The Definition of Accounting Fraud
Accounting fraud manifests in diverse ways and refers to the intentional actions of misrepresenting or altering accounting documents or records relating to expenses, sales and revenues among others, with a view to gaining monetarily from it. There're so many types of frauds in accounting and involve such actions as inflation of stock values of a company, avoiding laid out debt obligations, obtaining lots of favorable financing, among others. Legally, those accountants and workers who are forced or requested by their employers to carry out accounting frauds could be subjected to personal criminal charges.
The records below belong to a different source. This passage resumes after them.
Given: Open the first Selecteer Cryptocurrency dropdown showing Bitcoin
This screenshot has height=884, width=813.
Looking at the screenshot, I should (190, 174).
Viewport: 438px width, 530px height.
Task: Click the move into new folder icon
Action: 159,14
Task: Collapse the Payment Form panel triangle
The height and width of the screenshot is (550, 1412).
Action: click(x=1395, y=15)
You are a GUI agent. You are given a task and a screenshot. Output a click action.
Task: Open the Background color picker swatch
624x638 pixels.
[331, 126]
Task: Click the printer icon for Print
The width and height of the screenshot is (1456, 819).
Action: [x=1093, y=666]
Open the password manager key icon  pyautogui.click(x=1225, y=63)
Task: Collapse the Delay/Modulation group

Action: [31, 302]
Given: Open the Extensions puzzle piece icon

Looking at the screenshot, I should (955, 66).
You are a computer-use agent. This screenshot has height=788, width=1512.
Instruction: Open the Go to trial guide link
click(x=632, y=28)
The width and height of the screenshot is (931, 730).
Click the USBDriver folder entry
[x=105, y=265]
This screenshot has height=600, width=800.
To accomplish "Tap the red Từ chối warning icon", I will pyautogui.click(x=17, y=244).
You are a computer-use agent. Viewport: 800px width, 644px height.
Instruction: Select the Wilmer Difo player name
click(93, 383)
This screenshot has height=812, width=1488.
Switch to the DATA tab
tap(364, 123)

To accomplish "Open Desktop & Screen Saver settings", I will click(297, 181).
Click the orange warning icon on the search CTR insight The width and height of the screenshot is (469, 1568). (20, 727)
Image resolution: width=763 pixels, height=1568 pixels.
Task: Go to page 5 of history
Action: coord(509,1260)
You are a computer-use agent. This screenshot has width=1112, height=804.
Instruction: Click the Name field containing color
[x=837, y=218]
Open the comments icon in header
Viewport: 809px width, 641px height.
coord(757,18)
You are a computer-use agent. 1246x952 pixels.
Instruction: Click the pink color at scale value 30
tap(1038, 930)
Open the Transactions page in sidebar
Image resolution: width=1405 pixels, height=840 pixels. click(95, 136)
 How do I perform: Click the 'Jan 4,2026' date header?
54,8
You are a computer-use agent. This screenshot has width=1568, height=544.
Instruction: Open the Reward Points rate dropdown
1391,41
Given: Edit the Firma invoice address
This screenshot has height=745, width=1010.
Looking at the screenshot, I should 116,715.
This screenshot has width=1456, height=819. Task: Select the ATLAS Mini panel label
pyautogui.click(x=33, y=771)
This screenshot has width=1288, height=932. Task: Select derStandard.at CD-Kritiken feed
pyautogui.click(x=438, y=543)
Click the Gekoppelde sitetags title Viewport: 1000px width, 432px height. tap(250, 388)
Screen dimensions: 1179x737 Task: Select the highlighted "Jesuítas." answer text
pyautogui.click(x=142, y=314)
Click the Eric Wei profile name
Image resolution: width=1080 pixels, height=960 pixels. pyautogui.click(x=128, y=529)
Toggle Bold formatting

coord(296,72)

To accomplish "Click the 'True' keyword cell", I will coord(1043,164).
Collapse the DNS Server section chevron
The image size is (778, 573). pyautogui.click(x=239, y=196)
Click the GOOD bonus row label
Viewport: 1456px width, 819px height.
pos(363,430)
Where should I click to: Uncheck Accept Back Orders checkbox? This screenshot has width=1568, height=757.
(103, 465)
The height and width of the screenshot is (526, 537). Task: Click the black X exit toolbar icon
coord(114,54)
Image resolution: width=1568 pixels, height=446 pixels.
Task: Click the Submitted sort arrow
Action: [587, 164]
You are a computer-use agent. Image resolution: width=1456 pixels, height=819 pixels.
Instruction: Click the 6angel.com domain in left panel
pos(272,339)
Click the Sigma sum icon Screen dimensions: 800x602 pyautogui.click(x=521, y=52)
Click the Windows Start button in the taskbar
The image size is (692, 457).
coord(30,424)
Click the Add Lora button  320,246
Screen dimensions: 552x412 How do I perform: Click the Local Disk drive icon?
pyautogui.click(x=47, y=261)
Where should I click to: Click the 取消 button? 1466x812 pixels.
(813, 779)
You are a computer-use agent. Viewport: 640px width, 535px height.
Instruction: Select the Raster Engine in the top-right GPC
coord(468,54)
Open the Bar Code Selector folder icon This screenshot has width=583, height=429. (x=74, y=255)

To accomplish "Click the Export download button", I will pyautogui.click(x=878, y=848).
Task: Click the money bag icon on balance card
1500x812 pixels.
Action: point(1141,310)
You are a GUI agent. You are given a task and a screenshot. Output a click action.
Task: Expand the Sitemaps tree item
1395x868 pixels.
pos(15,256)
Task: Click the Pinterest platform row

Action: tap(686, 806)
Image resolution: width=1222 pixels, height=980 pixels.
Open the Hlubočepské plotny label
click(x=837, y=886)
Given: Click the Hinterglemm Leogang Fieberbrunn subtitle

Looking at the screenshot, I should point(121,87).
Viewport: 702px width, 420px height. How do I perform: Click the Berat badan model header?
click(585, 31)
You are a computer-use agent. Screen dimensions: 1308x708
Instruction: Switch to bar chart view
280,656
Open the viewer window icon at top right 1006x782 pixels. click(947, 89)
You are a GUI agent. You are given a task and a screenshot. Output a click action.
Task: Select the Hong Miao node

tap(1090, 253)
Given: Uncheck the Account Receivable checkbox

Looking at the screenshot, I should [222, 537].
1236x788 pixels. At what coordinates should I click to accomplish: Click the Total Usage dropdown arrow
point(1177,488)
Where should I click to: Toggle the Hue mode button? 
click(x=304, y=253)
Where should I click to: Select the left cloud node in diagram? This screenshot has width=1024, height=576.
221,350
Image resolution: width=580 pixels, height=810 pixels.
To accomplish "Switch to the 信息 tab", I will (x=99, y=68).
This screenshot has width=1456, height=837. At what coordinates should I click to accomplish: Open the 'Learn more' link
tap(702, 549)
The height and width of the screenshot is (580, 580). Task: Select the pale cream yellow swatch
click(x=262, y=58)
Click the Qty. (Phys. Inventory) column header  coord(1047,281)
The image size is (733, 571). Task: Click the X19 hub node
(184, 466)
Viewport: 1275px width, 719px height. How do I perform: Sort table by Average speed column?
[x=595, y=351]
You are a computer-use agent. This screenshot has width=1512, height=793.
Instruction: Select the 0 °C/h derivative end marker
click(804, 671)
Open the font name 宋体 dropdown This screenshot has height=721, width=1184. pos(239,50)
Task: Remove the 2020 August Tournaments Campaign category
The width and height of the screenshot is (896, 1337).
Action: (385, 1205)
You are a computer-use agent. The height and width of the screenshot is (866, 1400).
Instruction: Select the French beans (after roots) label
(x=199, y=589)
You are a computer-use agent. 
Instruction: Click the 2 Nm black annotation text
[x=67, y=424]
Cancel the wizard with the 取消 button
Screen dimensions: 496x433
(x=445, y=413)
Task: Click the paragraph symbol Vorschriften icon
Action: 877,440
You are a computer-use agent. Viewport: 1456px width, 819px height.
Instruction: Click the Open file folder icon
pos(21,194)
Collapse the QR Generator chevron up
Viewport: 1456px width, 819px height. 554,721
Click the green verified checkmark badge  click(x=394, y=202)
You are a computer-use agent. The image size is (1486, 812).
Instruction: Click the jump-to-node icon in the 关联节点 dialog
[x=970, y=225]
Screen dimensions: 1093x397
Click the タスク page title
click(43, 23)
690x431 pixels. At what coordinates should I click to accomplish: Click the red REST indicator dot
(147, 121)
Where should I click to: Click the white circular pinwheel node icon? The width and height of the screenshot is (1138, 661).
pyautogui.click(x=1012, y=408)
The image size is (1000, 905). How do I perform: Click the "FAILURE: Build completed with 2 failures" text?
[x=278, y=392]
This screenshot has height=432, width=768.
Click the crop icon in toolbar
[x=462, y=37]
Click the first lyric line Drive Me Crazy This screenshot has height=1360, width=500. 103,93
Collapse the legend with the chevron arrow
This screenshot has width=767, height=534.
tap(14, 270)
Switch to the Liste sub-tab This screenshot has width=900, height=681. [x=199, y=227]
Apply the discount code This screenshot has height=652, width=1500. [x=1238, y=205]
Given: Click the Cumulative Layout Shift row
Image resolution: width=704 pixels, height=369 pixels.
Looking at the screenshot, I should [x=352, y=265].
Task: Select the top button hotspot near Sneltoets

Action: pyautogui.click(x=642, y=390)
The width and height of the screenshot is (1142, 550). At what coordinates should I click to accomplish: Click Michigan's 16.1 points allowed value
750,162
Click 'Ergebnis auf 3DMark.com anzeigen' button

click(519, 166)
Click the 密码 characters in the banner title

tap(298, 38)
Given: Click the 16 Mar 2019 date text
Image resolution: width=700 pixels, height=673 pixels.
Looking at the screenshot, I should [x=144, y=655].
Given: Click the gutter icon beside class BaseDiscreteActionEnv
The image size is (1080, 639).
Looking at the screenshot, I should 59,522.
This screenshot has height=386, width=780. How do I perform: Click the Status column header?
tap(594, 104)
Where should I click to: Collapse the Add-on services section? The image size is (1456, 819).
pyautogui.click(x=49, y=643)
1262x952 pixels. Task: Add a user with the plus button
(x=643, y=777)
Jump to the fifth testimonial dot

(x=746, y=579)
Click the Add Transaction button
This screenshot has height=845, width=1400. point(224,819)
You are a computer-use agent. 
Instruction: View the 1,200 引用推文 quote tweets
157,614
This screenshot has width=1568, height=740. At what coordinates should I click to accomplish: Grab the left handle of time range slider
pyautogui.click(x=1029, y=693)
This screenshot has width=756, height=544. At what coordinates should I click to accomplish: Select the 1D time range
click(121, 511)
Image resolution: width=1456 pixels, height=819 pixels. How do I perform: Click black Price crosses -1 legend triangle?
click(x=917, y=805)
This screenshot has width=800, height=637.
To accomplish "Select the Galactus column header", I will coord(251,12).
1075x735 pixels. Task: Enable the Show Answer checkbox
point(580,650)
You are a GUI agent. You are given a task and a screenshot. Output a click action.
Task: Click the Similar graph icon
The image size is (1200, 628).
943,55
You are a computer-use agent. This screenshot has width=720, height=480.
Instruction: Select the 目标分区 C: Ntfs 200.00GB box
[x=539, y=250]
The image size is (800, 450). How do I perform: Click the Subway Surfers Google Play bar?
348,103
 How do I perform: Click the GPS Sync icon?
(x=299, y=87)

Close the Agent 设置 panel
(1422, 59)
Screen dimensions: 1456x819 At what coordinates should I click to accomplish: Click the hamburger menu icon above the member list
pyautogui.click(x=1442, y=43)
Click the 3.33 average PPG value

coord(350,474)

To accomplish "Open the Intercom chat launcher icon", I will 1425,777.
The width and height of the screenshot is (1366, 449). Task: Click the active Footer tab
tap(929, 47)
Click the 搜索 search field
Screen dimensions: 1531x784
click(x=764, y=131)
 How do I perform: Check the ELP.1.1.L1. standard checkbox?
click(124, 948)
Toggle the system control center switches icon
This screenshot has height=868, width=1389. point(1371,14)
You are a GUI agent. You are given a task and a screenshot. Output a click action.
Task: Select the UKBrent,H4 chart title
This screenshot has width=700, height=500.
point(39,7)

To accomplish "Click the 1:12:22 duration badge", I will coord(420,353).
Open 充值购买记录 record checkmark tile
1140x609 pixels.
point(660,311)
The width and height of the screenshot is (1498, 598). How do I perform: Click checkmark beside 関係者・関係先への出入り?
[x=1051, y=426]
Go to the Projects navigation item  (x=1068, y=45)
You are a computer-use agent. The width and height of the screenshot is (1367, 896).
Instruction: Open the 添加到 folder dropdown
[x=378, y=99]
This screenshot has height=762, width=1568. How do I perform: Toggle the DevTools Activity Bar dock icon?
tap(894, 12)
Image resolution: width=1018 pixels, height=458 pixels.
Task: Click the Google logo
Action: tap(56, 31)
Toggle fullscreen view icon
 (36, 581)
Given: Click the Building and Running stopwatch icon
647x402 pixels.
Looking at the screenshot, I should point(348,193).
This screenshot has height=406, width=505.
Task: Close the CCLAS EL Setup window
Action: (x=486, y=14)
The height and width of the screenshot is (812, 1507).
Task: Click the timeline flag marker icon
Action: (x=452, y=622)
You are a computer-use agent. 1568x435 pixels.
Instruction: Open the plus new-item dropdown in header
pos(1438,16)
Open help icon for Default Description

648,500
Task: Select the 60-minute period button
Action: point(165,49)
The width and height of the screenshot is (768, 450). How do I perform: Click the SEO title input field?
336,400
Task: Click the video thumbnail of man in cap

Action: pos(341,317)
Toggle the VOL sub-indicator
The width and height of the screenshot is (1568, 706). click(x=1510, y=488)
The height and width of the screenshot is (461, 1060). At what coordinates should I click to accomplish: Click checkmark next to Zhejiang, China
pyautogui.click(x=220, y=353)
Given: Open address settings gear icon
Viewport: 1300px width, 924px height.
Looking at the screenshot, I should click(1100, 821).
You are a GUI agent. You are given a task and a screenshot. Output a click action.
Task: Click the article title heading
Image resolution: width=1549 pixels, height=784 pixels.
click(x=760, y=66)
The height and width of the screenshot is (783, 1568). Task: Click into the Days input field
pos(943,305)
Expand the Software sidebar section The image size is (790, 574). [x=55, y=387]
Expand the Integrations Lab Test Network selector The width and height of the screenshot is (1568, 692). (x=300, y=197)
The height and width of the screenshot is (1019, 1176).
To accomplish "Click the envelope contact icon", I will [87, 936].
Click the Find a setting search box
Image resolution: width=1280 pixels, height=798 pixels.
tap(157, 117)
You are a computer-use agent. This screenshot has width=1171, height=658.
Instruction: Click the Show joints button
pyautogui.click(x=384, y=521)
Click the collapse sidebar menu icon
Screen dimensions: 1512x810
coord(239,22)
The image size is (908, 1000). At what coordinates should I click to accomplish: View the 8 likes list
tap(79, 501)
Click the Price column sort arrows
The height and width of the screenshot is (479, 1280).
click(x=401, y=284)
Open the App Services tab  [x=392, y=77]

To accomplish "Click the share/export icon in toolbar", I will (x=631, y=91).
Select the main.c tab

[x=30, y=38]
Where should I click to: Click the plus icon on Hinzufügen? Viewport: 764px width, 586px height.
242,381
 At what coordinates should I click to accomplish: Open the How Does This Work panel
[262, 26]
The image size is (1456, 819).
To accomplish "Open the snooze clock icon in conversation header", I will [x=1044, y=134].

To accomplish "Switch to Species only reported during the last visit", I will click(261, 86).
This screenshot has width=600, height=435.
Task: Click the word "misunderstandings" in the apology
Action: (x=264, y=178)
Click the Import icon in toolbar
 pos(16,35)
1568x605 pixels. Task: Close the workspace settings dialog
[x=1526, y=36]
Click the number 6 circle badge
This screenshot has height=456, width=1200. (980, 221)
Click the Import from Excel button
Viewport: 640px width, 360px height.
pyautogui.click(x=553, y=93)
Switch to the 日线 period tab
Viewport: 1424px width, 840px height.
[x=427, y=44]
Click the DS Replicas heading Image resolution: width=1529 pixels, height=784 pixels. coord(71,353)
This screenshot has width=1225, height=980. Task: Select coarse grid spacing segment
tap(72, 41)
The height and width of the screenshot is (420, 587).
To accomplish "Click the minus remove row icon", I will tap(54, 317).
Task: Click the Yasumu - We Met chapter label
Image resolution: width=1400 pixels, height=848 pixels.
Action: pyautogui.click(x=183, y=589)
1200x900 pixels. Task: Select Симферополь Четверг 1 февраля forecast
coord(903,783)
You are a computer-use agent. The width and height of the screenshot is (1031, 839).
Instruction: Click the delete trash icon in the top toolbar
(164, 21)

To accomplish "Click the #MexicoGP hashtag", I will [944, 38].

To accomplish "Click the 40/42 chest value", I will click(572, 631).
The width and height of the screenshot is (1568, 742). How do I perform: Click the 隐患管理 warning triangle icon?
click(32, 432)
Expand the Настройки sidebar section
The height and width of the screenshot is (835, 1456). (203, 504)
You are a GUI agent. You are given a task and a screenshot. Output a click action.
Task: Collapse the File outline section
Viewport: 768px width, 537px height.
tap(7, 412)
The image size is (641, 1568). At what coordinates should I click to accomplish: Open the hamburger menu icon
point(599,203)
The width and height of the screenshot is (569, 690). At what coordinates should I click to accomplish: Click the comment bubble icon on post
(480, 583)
Those who carry out accounting fraud aren't employees only, but could involve organizations and business accounts with the aim of misleading shareholders, governments, investors among other entities. Falsification of financial statements by a company is also common, where assets and revenues could be overstated as expenses go unrecorded and liabilities also under-recorded. For instance, by overstating a company's current assets and ensuring current liabilities are understated, a company can report a falsified liquidity for the short term.
Different Types of Frauds in Accounting
Accounting fraud does refer to manipulation of financial or accounting records deliberately with the aim of making the monetary condition or financial performance of an entity appear better than they really are. Accounting fraud examples are of different types such as under-recording depreciation expenses, over-recording of revenue from sales, refusing to disclose investments that are risky and cunning accounting practices as well as the merging of long and short-term debt into a single amount with the aim of showing the company liquidity in better terms.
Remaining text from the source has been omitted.